From the records, pick out and copy each line containing "next".

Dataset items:
======
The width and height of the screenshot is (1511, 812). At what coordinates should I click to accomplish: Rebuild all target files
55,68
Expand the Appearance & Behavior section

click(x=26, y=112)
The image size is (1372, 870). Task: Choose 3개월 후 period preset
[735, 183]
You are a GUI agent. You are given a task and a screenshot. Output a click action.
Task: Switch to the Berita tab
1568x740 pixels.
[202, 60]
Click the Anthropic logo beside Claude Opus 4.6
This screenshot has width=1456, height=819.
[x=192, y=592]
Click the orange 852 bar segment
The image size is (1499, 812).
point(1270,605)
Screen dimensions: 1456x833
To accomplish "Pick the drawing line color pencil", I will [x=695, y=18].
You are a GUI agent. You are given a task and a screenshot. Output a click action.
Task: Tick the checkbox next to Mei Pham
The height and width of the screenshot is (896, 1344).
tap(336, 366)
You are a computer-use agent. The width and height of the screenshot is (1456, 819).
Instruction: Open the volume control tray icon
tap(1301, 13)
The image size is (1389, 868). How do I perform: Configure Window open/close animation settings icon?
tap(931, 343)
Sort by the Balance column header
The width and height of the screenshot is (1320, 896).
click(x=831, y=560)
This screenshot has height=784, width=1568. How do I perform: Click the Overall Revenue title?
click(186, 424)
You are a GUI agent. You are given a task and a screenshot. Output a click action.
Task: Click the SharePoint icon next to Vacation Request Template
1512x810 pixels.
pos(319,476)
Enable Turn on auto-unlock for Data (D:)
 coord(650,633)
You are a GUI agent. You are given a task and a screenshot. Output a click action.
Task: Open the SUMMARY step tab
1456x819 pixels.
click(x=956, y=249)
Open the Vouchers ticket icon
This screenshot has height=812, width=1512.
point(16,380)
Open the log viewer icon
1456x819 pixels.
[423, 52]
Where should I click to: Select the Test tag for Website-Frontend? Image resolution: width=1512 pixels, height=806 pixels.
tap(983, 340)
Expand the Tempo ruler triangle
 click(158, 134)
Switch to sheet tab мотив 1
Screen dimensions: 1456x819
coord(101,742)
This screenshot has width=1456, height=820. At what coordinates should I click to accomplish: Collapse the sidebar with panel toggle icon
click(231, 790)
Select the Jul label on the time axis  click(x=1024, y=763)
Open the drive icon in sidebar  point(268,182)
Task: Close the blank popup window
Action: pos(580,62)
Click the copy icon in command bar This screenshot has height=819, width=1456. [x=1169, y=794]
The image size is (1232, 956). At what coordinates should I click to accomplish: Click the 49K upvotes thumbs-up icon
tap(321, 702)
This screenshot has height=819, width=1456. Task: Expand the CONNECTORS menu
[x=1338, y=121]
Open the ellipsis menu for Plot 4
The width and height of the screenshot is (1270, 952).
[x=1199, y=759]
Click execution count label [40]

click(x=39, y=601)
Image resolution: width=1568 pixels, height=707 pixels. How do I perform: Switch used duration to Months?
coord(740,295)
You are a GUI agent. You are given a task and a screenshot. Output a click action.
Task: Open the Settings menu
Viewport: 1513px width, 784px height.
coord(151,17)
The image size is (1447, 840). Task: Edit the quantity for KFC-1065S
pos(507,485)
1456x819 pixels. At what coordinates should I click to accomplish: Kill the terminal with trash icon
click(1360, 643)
======
RESPONSE BOX ->
Task: Tick the checkbox next to Mei Pham
Task: Click the SharePoint icon next to Vacation Request Template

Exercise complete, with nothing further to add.